**Saved entries**

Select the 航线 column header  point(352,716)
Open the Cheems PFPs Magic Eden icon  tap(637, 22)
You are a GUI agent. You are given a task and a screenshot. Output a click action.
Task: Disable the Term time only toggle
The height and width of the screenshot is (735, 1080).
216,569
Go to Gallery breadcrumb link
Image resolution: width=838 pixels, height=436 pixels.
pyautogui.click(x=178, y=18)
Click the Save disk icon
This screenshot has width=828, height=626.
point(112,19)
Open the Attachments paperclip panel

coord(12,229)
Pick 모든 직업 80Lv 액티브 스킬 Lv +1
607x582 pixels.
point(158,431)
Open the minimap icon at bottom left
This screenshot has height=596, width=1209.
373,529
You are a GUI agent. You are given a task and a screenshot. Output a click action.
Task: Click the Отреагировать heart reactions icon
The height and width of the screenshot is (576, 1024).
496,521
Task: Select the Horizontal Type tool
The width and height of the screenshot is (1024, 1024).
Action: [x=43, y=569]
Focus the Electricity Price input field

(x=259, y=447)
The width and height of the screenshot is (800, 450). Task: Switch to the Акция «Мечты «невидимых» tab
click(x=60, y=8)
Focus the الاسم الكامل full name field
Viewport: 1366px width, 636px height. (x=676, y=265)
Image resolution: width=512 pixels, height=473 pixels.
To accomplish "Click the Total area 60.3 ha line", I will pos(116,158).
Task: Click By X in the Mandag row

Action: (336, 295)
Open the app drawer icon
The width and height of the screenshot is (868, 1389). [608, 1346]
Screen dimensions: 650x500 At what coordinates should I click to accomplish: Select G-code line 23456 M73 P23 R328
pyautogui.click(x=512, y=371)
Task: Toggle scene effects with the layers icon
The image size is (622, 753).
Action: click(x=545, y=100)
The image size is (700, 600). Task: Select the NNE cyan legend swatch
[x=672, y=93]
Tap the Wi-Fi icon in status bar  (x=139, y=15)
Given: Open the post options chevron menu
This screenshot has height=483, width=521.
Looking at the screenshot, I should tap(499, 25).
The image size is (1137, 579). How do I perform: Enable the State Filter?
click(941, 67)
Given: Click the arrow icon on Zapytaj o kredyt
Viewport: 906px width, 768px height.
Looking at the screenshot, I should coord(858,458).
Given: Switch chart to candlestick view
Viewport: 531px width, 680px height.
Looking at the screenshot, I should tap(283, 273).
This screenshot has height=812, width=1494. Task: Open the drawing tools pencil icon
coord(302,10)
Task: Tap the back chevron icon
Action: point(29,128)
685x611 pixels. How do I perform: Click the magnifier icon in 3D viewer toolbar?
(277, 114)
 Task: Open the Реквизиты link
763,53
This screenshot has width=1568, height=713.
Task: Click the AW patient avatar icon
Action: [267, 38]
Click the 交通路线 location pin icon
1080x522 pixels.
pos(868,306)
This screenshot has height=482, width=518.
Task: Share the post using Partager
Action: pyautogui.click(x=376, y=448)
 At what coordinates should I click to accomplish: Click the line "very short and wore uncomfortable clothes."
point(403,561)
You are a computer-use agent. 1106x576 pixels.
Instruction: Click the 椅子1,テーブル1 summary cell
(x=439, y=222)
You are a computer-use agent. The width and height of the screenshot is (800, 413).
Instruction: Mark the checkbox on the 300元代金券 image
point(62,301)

**PROMPT**
Write down exactly the span of lines above from the one containing "Screen dimensions: 650x500" to the one containing "Given: Open the post options chevron menu", both ends included.

**REPLY**
Screen dimensions: 650x500 At what coordinates should I click to accomplish: Select G-code line 23456 M73 P23 R328
pyautogui.click(x=512, y=371)
Task: Toggle scene effects with the layers icon
The image size is (622, 753).
Action: click(x=545, y=100)
The image size is (700, 600). Task: Select the NNE cyan legend swatch
[x=672, y=93]
Tap the Wi-Fi icon in status bar  (x=139, y=15)
Given: Open the post options chevron menu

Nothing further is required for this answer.